None of the Big Six are all that interested in creating their own direct channel. They usually say “we already have retail partners…we don’t know how to sell direct and we don’t care to learn.” That’s all true but the real reason they won’t do it, and wouldn’t be successful if they did right now, is because none of them are household brand names.
Who goes into a store looking for the latest book from Penguin or Random House? Nobody. The author and sometimes the series is the brand, not the publisher. That model served traditional publishers well in the print days but it’s a formula for painful dependency in the digital world.
A recent issue of Publishing Talk magazine (a great resource, btw) features a terrific article by John Purkiss called “How to Build an Author Brand.” Purkiss is the author of a book called Brand You: Turn Your Unique Talents into a Winning Formula. Sounds like something the Big Six should have read many years ago.

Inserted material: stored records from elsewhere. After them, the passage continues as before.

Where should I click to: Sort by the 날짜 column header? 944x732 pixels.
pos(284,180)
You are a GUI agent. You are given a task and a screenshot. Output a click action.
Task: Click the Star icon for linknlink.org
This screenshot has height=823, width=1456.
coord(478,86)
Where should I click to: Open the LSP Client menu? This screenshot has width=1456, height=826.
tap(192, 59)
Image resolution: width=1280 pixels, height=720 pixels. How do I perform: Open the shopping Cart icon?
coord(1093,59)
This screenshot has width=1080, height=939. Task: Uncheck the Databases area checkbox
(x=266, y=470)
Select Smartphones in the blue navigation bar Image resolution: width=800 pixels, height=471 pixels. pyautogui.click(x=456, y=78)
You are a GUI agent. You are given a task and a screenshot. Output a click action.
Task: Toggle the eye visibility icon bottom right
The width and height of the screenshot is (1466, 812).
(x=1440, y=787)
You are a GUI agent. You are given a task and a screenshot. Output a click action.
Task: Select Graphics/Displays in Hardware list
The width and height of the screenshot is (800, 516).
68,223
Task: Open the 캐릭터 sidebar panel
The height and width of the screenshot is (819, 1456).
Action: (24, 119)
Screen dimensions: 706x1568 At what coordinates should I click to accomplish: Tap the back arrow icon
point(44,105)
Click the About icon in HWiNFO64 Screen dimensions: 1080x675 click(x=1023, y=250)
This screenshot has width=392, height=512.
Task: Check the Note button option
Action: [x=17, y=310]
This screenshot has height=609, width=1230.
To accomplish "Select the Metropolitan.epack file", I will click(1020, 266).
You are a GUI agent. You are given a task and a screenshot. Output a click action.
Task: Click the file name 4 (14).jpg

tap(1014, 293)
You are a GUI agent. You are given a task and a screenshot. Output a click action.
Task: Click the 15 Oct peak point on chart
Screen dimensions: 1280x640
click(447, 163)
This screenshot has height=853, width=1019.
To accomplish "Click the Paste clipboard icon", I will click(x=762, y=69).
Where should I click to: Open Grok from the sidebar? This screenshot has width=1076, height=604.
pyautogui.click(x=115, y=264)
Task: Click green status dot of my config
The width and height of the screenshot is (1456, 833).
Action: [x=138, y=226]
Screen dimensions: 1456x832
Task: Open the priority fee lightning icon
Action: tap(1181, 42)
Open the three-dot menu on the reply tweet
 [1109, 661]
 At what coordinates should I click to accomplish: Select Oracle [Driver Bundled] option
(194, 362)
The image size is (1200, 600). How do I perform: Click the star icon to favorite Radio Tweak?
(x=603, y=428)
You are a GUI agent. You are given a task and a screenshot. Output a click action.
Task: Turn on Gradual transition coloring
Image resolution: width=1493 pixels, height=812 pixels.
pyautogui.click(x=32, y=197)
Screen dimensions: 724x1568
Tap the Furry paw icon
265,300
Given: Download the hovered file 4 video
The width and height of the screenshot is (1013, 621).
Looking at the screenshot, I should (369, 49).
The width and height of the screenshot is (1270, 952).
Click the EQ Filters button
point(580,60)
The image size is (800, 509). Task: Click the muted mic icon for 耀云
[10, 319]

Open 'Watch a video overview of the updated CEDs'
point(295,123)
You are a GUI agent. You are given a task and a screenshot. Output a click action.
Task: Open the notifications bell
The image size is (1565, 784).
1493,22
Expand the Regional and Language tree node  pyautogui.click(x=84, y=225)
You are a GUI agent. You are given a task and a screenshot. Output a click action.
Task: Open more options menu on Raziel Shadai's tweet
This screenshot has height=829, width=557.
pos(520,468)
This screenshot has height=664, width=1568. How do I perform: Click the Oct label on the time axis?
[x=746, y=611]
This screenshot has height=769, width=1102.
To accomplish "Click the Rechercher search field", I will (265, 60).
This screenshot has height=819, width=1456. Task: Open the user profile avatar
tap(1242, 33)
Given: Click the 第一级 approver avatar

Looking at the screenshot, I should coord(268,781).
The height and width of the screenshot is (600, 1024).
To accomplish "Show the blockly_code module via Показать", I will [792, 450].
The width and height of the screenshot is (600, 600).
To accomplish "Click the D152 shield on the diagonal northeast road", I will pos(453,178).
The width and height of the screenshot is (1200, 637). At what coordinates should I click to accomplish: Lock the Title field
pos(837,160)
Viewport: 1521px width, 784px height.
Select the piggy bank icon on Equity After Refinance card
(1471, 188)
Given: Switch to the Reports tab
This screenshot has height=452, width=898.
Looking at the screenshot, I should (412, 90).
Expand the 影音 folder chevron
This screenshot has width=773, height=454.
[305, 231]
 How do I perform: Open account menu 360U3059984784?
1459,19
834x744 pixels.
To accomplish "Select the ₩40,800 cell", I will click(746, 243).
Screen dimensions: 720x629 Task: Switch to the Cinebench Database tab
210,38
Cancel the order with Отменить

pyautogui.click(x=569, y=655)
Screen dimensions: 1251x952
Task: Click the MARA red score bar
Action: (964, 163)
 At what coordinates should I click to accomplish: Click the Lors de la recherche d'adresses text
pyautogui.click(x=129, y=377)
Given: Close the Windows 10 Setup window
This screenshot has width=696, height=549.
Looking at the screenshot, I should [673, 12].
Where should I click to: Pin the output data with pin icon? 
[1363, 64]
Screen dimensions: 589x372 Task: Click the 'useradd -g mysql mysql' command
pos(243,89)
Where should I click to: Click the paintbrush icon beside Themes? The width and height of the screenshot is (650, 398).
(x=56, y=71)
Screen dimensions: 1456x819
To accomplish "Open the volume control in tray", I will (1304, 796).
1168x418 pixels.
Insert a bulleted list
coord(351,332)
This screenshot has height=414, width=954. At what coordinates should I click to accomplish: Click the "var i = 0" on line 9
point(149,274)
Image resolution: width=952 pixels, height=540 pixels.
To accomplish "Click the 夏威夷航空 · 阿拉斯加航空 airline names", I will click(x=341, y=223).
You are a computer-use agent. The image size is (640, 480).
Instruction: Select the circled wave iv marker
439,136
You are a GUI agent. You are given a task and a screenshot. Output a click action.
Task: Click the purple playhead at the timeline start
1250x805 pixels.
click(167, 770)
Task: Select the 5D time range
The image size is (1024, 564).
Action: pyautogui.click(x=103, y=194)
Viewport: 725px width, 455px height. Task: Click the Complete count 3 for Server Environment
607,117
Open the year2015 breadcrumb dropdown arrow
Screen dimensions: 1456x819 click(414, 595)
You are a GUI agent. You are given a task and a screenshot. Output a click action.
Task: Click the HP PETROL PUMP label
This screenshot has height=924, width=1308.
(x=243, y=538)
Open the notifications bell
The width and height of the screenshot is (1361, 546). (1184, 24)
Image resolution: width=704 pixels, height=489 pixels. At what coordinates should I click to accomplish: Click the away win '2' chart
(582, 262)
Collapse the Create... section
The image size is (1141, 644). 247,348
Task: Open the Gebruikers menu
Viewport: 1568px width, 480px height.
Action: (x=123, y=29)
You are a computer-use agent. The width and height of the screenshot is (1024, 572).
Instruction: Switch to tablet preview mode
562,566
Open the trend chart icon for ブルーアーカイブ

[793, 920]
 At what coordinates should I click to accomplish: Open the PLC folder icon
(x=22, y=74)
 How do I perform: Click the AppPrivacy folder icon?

Publishers who don’t have a household brand name will always be dependent upon someone else to represent them to readers. Today that’s mostly Amazon and it looks like that will be the case for the foreseeable future too.
Publishers (and authors) with a well-known brand name are much better suited to establish a direct relationship with customers, build community, etc. Plenty of developers look for “the O’Reilly book” on the latest technology. It’s hard to come up with many other examples of publisher-as-brand-name that consumers seek out.
But without tooting our own horn too much, that’s precisely why we’ve been able to build such a strong direct relationship with our customers. It’s not just about selling products. As my colleague Allen Noren always reminds me, it’s really about building community. You can’t just launch a website called publishername.com and expect anyone to come. And you certainly won’t be successful unless you’ve taken all the steps required to build a brand name consumers know and care about.
This is why the smaller, more well-focused publishers have an advantage in the digital content world. Sure, the big publisher’s books will be right next to them on the virtual store shelf, but the small to mid-sized publisher who has a strong brand that means something to consumers is the one who’s much more likely to build a successful community and direct channel.
It’s no wonder Penguin and Random House want to merge. They have little hope of establishing a direct channel so they’re looking to create more leverage with all the channel partners they’re so dependent on.